Entenda como a escolha política da Havaianas impactou sua imagem e relacionamento com os consumidores.
A recente controvérsia envolvendo as Havaianas não surgiu do nada, nem foi fruto de “hipersensibilidade” do público. O ponto central da discussão é a escolha da empresa de associar sua imagem a uma atriz reconhecidamente alinhada à extrema-esquerda lulista, em um período político tenso e próximo às eleições. Essa decisão da marca foi consciente e carregou um risco significativo, refletindo um posicionamento político que não passou despercebido pelo público.
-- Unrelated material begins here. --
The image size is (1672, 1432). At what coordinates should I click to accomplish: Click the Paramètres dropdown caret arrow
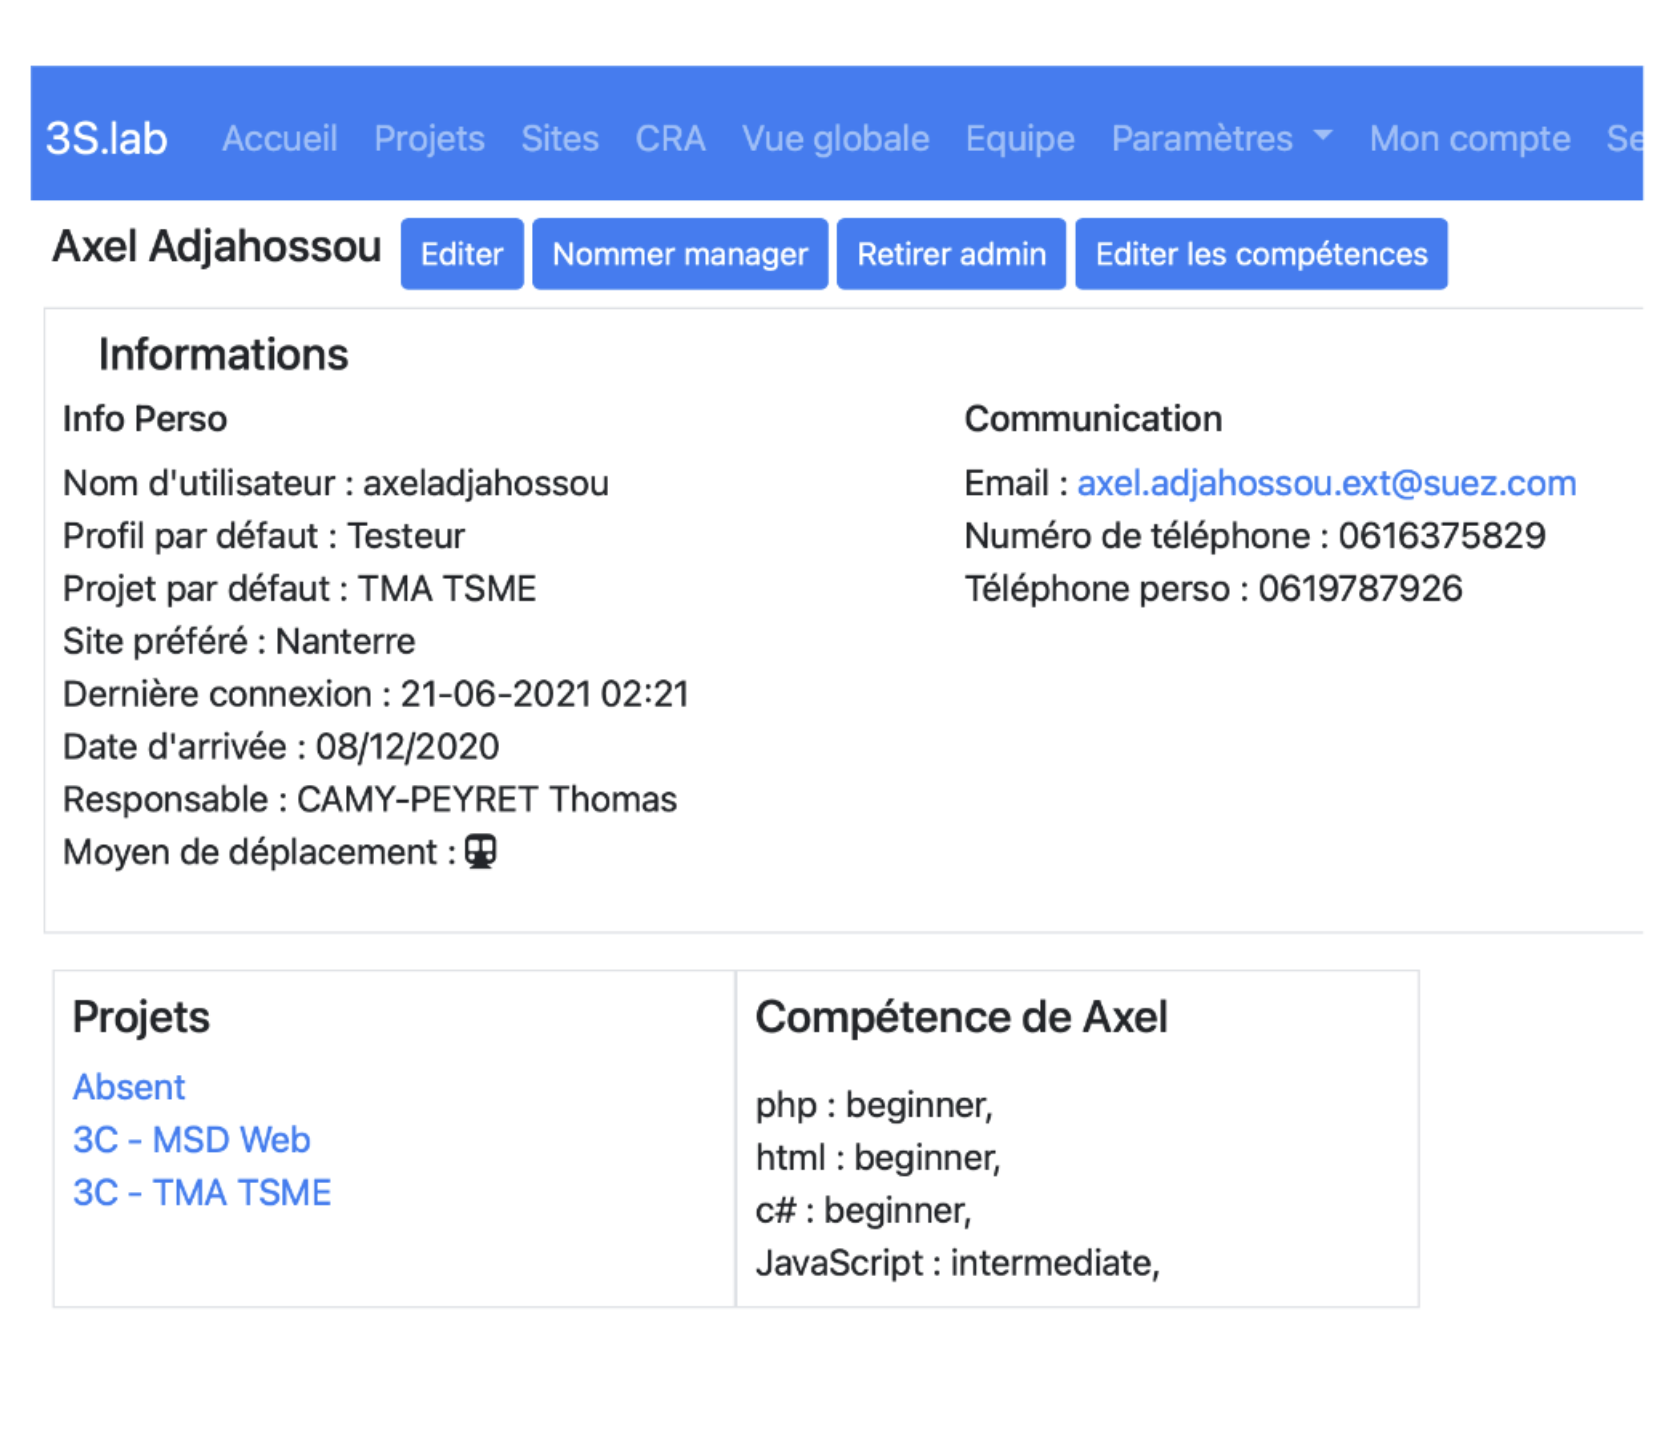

O impacto da escolha de imagem
A decisão das Havaianas foi considerada um erro estratégico. A marca, conhecida por sua identidade popular e por ser um símbolo nacional, optou por se alinhar a uma figura pública com posicionamentos ideológicos claros. Essa escolha não só exclui uma parcela dos brasileiros que se identificam com valores conservadores, mas também afronta aqueles que sempre consideraram a Havaianas uma marca neutra, destinada a todo o público.
A reação dos consumidores foi imediata e proporcional. Vídeos de pessoas destruindo suas sandálias e manifestações de boicote surgiram como resposta a um sentimento de desrespeito. O brasileiro conservador se viu diante de uma marca que, ao longo de décadas, foi construída como símbolo de inclusão e diversidade, agora se posicionando claramente em um lado da disputa ideológica.
A trajetória das Havaianas
Historicamente, as Havaianas transformaram o estigma do termo “pé de chinelo” — que remetia a uma visão negativa de pessoas de menor poder aquisitivo — em um objeto de desejo global. Sua popularidade não se limitou a um único grupo social; ao contrário, a marca conseguiu se estabelecer como um símbolo de identidade brasileira ampla e diversa.
Por isso, a escolha atual foi tão criticada. Ao optar por uma figura associada à extrema-esquerda, as Havaianas comprometeram a neutralidade que sustentava seu apelo em várias camadas da sociedade. Essa mudança de direção, por mais que possa ser vista como uma estratégia de marketing, ignora o impacto social que uma decisão dessa magnitude pode acarretar.
Responsabilidade social das marcas
A situação das Havaianas não é apenas sobre uma atriz ou uma campanha publicitária específica; é um exemplo claro de responsabilidade social. Em um país profundamente dividido, empresas que se dizem “de todos” não podem agir como se suas escolhas ideológicas fossem irrelevantes. O “pé de chinelo”, que deixou de ser símbolo de exclusão social, agora corre o risco de se tornar um marcador de divisão política — resultado de uma decisão que politizou um produto antes considerado universal.
Este episódio levanta questões sobre o papel das marcas na sociedade e como suas decisões podem impactar a percepção pública. As Havaianas, uma vez uma marca inclusiva, agora se vê desafiada a reconquistar a confiança de um público que se sente desconsiderado. As marcas devem estar cientes de que suas escolhas têm consequências profundas e que a política e o marketing não são sempre uma combinação harmoniosa.